- **SUPPLIED RECORDS**:
§ §
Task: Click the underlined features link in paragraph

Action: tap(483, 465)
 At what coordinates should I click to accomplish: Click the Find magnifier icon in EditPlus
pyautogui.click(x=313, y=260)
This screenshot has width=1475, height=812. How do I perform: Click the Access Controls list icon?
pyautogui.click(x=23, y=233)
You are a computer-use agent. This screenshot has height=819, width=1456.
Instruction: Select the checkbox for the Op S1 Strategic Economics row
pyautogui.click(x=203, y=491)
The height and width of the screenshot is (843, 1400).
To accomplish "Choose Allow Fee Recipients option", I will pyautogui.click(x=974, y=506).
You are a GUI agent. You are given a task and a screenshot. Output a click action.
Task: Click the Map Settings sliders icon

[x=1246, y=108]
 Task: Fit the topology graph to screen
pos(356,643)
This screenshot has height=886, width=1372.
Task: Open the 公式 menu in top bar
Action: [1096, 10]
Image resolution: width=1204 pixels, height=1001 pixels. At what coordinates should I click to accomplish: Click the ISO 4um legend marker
§ §
- **WHAT YOU ARE ASKED TO DO**: From the listing, copy each line containing the word "agent".

- **ANSWER BELOW**:
You are a computer-use agent. This screenshot has height=819, width=1456.
You are a GUI agent. You are given a task and a screenshot. Output a click action.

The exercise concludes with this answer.